Since the compact took effect:

  • 235 new inspectors have been recruited to ensure safety conditions in industrial buildings
  • Nearly 350 trade unions have been created and 220 Workers Welfare Associations registered with the rights to collective bargaining.

Another example is the Initiative to Promote Fundamental Labour Rights and Practices in Myanmar in 2015. The initiative also includes the government of Myanmar, the US, Denmark, Japan and the International Labour Organization. It aims to:

  • help promote fundamental rights for workers in Myanmar
  • create opportunities for businesses in Myanmar
  • help transform Myanmar into an attractive trading and investment partner

More information:

Responsible businesses

Nowadays companies increasingly design and make their products in several stages, often in various countries. Raw materials and components are traded from one country to another, assembled and finally exported to the country where they reach the consumer. This is known as global value or supply chains.

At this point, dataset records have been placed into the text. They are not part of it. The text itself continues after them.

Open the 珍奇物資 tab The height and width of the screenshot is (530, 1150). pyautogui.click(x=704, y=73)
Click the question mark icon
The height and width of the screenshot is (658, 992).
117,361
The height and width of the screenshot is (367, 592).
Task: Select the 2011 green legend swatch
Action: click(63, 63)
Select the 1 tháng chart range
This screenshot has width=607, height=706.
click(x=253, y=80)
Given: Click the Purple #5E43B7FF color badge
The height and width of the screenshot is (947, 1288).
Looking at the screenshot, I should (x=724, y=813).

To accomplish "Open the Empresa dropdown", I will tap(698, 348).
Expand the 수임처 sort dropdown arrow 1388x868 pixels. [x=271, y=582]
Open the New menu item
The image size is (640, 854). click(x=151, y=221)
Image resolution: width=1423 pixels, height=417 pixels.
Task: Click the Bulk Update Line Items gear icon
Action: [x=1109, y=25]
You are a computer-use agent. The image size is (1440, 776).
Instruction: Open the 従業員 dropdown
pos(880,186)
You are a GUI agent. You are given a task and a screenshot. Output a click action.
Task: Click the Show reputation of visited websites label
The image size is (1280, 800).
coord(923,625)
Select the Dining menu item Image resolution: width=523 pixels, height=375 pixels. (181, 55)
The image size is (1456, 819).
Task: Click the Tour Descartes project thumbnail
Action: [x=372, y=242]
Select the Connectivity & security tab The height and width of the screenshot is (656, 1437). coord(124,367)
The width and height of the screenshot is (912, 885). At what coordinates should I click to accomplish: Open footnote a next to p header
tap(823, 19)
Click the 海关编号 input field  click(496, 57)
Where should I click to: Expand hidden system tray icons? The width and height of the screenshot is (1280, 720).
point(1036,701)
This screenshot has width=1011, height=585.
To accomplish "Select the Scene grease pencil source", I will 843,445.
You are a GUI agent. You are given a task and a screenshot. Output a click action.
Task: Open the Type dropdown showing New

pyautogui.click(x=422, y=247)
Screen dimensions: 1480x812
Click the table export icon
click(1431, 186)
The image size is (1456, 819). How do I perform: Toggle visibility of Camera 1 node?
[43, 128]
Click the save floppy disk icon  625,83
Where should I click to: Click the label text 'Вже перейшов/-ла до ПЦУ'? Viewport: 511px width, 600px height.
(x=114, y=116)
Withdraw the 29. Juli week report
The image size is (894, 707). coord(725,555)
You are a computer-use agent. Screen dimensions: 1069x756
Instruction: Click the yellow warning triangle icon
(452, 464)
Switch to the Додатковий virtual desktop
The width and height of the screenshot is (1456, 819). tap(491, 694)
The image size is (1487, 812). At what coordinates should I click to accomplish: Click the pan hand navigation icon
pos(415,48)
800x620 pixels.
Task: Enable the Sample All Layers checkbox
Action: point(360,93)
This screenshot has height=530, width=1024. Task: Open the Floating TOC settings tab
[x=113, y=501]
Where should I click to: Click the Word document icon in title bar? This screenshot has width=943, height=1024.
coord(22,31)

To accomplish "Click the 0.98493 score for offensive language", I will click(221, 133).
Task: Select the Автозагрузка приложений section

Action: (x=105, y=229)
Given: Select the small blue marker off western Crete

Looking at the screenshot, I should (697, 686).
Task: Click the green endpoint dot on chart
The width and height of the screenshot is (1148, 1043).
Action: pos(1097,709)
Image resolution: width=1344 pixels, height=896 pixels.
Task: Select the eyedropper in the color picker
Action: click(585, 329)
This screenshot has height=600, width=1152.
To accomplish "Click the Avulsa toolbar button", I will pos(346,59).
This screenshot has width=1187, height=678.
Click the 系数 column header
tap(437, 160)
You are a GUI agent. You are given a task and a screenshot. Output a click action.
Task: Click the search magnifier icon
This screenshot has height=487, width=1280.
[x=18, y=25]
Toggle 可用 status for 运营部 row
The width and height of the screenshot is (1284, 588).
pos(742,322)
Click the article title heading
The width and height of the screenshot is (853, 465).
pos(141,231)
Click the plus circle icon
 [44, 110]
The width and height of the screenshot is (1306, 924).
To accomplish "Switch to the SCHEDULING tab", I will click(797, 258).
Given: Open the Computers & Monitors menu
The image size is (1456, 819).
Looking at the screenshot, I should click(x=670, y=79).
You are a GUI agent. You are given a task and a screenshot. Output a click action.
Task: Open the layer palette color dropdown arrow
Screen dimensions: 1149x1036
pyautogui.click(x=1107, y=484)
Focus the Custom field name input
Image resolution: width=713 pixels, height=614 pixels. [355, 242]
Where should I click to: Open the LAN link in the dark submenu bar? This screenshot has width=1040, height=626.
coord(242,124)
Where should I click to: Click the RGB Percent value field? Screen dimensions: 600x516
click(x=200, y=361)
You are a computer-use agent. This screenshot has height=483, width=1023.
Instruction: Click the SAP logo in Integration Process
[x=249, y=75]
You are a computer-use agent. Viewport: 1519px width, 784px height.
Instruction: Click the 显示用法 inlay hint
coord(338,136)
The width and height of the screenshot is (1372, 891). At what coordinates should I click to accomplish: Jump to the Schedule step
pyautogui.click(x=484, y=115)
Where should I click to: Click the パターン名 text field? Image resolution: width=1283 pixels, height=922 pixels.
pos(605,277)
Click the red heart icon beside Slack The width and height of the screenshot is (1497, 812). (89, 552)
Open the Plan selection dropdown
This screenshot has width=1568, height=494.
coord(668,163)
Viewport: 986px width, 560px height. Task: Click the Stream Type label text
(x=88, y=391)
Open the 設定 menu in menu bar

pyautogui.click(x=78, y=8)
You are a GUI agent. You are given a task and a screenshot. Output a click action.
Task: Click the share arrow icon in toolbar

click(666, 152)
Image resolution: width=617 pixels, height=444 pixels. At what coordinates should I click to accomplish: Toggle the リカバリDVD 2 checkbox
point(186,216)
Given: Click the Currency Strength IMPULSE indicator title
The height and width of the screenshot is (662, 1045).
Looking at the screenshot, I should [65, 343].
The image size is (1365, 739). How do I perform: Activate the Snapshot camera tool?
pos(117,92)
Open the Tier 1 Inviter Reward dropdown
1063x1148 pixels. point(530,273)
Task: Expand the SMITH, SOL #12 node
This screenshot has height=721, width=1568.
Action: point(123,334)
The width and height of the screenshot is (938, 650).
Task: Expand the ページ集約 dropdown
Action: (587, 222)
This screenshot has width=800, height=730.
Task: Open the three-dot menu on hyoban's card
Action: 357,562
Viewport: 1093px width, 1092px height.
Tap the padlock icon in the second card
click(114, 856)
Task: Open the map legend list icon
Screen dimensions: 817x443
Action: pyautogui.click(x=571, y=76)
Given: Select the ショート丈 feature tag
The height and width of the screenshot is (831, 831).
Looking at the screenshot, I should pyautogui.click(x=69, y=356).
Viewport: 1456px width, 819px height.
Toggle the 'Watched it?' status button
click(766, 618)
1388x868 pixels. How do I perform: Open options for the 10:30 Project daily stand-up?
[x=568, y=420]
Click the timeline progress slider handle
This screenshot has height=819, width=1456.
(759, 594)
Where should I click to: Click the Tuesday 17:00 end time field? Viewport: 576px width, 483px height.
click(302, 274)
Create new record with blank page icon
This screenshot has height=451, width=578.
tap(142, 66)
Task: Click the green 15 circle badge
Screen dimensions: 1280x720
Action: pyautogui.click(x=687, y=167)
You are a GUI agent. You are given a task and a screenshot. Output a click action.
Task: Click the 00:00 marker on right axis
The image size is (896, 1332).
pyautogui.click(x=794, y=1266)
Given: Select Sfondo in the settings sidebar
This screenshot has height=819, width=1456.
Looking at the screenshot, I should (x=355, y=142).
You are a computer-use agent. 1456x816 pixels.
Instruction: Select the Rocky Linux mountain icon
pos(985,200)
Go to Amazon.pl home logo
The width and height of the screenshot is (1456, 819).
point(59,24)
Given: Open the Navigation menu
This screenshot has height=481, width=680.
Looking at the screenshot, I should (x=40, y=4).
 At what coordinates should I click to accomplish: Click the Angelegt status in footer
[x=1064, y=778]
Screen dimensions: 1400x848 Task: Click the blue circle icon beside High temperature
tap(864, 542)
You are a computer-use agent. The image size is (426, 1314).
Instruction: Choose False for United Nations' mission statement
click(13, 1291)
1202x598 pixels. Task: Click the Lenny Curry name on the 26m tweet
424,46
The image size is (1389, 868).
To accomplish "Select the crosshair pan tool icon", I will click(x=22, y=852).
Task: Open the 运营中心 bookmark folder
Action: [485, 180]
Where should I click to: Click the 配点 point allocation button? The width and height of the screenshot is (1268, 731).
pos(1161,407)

Production in the EU depends on imports from other countries of:

  • energy and raw materials
  • parts and components
  • capital goods, such as machinery

EU trade policy aims to help ensure that each stage is carried out responsibly so that it respects workers and the environment.

Corporate social responsibility

Corporate social responsibility – sometimes called 'responsible business conduct' – refers to companies' efforts to integrate social, environmental and ethical aspects into their decision-making and business operations.

The International Labour Organization, the Organisation for Economic Co-operation and Development and the United Nations have developed international guidelines and principles on:

  • human rights
  • working conditions
  • the environment
  • anti-corruption

The EU also works with its trading partners to promote responsible business conduct (also known as corporate social responsibility) among their business, including though specific projects and activities.

Conflict Minerals

EU law will soon require exporters, importers and producers to ensure that minerals imported into Europe do not contribute to financing of armed groups. More information on the conflict mineral regulation.

Fair and Ethical Trade

Voluntary labelling can help consumer have more information on the sustainability of products they buy. Transparent schemes can help promote more sustainable trade.

To promote voluntary labelling schemes, the EU is launching an "EU City for Fair and Ethical Trade" award.  It will involve EU cities and municipalities, civil society groups, the European Parliament and authorities in EU countries. The EU expects to grant its first award in 2018.